● **What is asked**
Format the lines starting with the line containing "Open the Slots category icon" and ending with the line containing "This screenshot has height=613, width=966." as a numbered list, leaving out blank lines.

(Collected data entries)
◆ ◆ ◆

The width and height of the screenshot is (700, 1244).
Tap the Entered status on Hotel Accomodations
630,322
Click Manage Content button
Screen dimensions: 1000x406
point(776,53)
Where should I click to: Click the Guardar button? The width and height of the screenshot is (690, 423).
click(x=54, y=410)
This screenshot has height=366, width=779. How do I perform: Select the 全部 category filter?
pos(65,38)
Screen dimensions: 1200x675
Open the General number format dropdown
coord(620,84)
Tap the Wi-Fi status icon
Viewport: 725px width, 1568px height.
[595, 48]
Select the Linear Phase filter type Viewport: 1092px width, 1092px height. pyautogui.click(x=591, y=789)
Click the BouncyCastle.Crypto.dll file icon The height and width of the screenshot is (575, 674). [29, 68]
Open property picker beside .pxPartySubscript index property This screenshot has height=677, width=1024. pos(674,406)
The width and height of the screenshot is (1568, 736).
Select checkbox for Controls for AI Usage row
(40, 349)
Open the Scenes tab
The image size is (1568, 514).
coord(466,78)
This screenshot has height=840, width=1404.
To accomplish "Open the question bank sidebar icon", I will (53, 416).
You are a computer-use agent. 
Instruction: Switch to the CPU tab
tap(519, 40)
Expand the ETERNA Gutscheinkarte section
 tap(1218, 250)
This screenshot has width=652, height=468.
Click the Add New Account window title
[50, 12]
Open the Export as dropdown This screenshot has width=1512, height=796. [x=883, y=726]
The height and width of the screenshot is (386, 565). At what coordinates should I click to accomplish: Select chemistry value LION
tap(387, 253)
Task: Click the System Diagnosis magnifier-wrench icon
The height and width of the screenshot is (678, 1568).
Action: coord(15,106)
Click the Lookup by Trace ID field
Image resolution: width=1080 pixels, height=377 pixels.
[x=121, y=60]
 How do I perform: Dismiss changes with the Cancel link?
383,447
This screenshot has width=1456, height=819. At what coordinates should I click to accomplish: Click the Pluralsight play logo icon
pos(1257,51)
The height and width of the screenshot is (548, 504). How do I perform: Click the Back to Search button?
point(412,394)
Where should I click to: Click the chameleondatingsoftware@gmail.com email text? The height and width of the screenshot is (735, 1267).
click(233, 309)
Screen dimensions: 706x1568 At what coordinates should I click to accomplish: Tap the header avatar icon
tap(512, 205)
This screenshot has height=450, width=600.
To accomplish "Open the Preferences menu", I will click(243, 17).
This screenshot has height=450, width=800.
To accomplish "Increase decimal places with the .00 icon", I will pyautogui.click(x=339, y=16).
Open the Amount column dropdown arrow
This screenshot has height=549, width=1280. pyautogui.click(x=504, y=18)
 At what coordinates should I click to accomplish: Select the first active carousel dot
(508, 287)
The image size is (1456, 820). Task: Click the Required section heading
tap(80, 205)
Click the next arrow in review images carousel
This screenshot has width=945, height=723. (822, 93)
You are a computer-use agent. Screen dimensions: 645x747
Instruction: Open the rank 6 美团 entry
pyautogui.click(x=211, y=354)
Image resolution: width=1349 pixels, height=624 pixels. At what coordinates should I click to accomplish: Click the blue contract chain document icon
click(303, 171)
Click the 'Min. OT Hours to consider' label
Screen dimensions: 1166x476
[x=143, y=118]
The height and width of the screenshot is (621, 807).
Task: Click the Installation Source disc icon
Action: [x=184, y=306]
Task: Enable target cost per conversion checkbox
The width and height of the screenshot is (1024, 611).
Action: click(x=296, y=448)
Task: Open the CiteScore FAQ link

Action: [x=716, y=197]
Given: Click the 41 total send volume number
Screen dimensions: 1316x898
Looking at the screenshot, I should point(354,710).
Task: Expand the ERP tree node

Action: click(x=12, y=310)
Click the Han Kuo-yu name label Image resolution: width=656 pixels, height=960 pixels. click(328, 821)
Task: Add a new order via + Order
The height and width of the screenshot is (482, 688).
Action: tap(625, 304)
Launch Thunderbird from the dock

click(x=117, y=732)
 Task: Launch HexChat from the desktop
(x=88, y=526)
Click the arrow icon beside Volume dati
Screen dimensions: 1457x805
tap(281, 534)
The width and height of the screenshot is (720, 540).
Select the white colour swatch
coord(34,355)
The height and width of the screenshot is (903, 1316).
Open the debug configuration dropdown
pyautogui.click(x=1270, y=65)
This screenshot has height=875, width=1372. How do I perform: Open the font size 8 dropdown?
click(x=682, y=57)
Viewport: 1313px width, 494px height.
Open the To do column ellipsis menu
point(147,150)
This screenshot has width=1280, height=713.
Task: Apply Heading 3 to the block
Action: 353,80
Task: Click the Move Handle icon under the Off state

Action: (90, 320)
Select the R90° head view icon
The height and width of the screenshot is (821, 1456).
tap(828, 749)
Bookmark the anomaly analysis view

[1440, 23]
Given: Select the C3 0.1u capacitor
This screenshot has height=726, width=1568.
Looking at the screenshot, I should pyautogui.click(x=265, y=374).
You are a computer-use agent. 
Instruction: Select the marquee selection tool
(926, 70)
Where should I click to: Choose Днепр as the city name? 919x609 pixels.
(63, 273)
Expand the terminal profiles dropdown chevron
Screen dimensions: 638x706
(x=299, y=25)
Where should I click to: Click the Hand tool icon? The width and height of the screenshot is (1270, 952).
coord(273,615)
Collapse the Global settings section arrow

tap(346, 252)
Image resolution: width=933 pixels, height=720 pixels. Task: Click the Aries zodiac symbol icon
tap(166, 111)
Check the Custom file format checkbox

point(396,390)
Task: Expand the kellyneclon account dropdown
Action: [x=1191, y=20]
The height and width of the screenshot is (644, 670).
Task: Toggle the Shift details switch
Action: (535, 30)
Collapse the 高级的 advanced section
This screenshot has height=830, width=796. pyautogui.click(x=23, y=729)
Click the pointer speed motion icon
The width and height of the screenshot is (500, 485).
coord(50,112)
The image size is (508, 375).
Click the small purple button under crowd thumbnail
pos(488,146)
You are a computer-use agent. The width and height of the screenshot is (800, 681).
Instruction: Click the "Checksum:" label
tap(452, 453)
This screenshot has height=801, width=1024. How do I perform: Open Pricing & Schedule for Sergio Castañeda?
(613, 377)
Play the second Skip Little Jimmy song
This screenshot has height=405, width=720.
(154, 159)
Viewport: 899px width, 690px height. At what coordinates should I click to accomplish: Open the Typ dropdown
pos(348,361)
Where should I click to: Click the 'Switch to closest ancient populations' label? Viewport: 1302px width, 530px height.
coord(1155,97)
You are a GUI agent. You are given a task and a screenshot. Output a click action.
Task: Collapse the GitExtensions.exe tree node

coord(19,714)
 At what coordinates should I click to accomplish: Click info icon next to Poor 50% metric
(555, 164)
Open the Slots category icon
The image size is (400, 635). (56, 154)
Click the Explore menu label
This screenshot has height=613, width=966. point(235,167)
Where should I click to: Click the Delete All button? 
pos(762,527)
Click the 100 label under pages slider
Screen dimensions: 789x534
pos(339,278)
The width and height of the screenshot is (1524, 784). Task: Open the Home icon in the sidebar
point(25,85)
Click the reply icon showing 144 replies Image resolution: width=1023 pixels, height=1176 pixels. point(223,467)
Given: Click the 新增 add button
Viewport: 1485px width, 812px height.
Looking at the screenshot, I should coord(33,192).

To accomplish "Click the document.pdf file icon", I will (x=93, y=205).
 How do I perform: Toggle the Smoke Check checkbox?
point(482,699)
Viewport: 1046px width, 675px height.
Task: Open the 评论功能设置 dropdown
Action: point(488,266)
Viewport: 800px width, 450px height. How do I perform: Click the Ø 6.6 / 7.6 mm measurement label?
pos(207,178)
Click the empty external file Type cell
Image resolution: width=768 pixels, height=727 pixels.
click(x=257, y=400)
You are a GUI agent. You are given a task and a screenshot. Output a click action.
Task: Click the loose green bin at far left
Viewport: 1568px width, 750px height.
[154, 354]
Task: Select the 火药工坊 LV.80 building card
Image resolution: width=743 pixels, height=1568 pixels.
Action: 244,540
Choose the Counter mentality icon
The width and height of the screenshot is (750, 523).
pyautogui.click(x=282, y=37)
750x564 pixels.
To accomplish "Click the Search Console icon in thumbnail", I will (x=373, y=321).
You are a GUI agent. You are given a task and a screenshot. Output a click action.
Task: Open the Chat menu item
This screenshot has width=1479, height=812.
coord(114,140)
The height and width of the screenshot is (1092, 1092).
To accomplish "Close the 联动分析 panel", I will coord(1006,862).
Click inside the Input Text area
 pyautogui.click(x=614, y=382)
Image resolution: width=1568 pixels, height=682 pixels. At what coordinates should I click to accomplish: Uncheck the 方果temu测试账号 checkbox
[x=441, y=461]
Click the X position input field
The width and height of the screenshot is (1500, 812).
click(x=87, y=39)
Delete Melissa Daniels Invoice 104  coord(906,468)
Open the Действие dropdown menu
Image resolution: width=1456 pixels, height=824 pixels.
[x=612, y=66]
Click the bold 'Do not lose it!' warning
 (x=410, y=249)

◆ ◆ ◆

● **Result**
1. Open the Slots category icon
2. The image size is (400, 635). (56, 154)
3. Click the Explore menu label
4. This screenshot has height=613, width=966. point(235,167)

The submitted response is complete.